• [Teks Bacaan]
====================
Site icon Harian Kepri

Media Sosial dan Jeratan Kasus

Kurnia Syaifullah

Oleh:
Kurnia Syaifullah
Mahasiswa Stikom Yogyakarta

TEKNOLOGI dan informasi berkembang pesat seiring dengan konsumsi peralatan komunikasi dan jaringan internet. Kondisi itu telah mengubah peradaban dunia.

Dari yang gagap teknologi hingga melek terhadap sistem digitalisasi, dan merambah kepada kebutuhan publik seperti sektor bisnis, pendidikan, kesehatan pelayanan publik, pemerintahan hingga sosial dan hiburan.

Salah seorang ahli, Lani Sidharta mendefinisikan, internet adalah suatu interkoneksi dari jaringan komputer yang dapat memberikan layanan informasi dengan sangat lengkap.

Lani juga menjelaskan, bahwa bentuk ini merupakan rekan virtual atau maya yang ampuh digunakan dalam hiburan, media bisnis hingga politik. Berbagai sektor kehidupan tercakup dalam rekanan via dunia maya ini.
====================
• [Data yang Diberikan]
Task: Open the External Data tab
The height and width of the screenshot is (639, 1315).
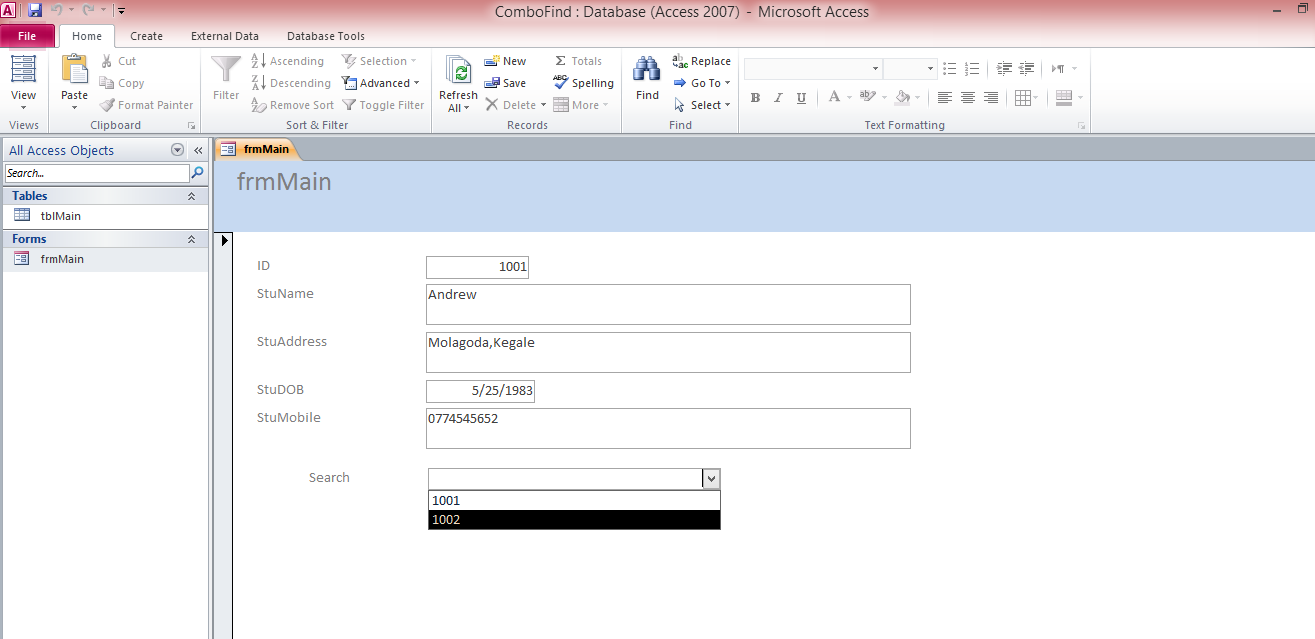Action: tap(224, 36)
====================
• [Tugas A]
Jawab pertanyaan berikut berdasarkan artikel tentang media sosial.
(i) Siapa penulis artikel itu, dan di mana ia berkuliah?
(ii) Bagaimana Lani Sidharta mendefinisikan internet?
(iii) Menurut Lani, dalam bidang apa saja rekan virtual atau maya itu ampuh digunakan?
• [Tugas B] Teruskan artikel tentang media sosial mulai dari titik berhentinya.
Baris-baris di atas diambil dari sumber yang berbeda dengan artikel tentang media sosial.

• [Jawaban A]
(i) Kurnia Syaifullah, mahasiswa Stikom Yogyakarta.
(ii) Internet adalah suatu interkoneksi dari jaringan komputer yang dapat memberikan layanan informasi dengan sangat lengkap.
(iii) Hiburan, media bisnis, hingga politik.

• [Jawaban B]
Perkembangan teknologi internet diawali pada tahun 1969 oleh Departemen Pertahanan Amerika Serikat, kemudian merambah ke berbagai penjuru dunia termasuk Indonesia.

Mengutip dari berbagai sumber, internet masuk ke Indonesia antara tahun 1980-an. Namun pendapat itu masih dapat diperdebatkan.

Terlepas dari simpang-siur informasi itu, fakta menunjukkan pada tahun 1995 berdiri provider internet Indonesia pertama, bernama Indonet yang masih bersifat komersial.

Seiring pesatnya perkembangan internet saat ini, kemudian bermunculan berbagai platform media sosial yang menggunakan teknologi internet seperti Youtube, Facebook, Instagram, Twitter dalan lain sebagainya.

Pemanfaatan teknologi tersebut, khususnya di Indonesia, ternyata tidak dibarengi dengan regulasi dari pemerintah alias teknologi selalu meninggalkan jauh aturan atau regulasi.

Media cetak dengan dimensi mainstream, radio dan siaran televisi nasional maupun lokal saat ini pun, dituntut untuk melakukan konvergensi media.

Yaitu, penggabungan atau pengintegrasian media-media yang ada untuk digunakan dan diarahkan ke dalam satu titik tujuan, demi keberlangsungan bisnis media di era digital. Namun lagi-lagi regulasi yang mengatur konvergensi hingga kini juga belum ada.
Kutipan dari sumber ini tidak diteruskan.